Netflix’s ability to stay nimble and reorient itself are a direct reflection of CEO and cofounder Reed Hastings. He bounced from the Marine Corps to the Peace Corps before studying computer science in graduate school. He launched Pure Software in 1991 to help developers debug programs and claims a $40 late fee on a copy of “Apollo 13” inspired him to launch Netflix.
Hastings has “strategically re-positioned himself” throughout his career, says Jeffrey Sonnenfeld, who teaches management at Yale. His “genius,” Sonnenfeld says, is pushing Netflix to do the same. Many people in media circles find themselves “mystified” by Hastings’ calm in making risky and expensive bets, says Todd Klein, a partner at Revolution Growth who focuses on media investments. “It’s one thing to walk across a high wire,” he says. “It’s another to jump to another that’s running parallel.”
But Hastings has landed that jump repeatedly. He pushed Netflix away from an a la carte rental model to a subscription offering because there were “lots of people” already renting videos one by one, Lowe says. He quickly recognized that broadband would foster the rise of streaming. Netflix, he told his team in the 2000s, should “make [streaming] happen before someone else does,” said former Netflix marketing executive Barry Enderwick. Today Netflix is spending $8 billion annually on new programming to keep customers binging online.

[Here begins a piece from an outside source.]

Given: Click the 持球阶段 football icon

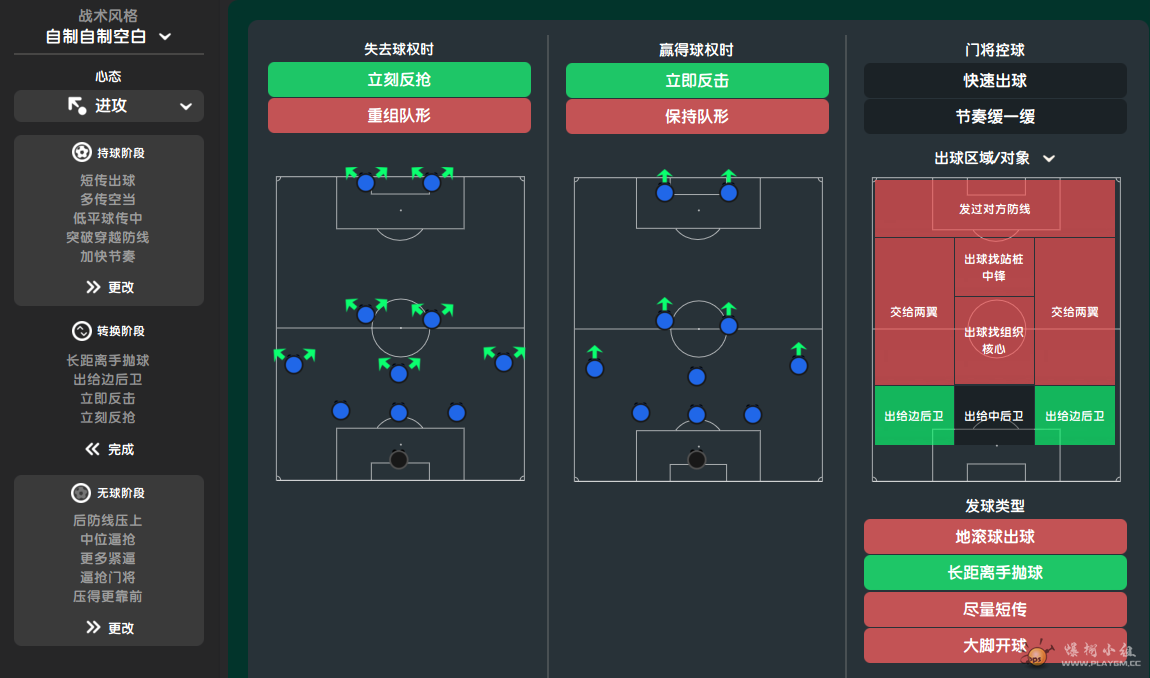Looking at the screenshot, I should pyautogui.click(x=81, y=153).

If foresight and focus were key to Netflix’s survival, so was the delayed response of its more established rivals. Blockbuster didn’t challenge Netflix with an online DVD rental service of its own until 2004. It took another two years before Blockbuster let customers return online rentals in stores, making the service more convenient and a greater threat to Netflix.
Enderwick remembers the Netflix team finding a number on Blockbuster envelopes that allowed them to keep tabs on the competitor’s subscriber growth. They noticed the service did get “pretty significant traction.” BlockBuster quickly topped two million subscribers by the end of 2006, or nearly half of Netflix’s subscriber base at the time. But Netflix execs remained convinced the venture was too costly to sustain. Sure enough, Blockbuster raised prices after barely a year and cut its marketing budget for the service.
What really kept Netflix execs awake at night, however, was Amazon. In 2004, Netflix nixed plans to expand its DVD rental business into the UK amid rumors that Amazon was about to launch a competing service. Instead, Netflix doubled down on its home market, lowered prices and prepared for battle.
“Amazon was always really the only company that put fear into Netflix’s executive team,” Lowe says. And for good reason. Though Amazon never made much of a dent in the DVD rental market, it has pushed hard into the streaming market this decade.
Amazon is investing heavily in original content, acquiring critically acclaimed shows like “Transparent” and “Mozart in the Jungle.” Amazon pairs these shows with expedited shipping, Whole Foods discounts, streaming music and more as part of a Prime membership service that actually costs slightly less than Netflix annually. Unlike Blockbuster years ago, Amazon has the financial muscle and long-term vision to maintain its Netflix rival for years.
For Netflix, beating Blockbuster and surviving the 2000s may turn out to be the easy part. Now Hastings must survive Jeff Bezos.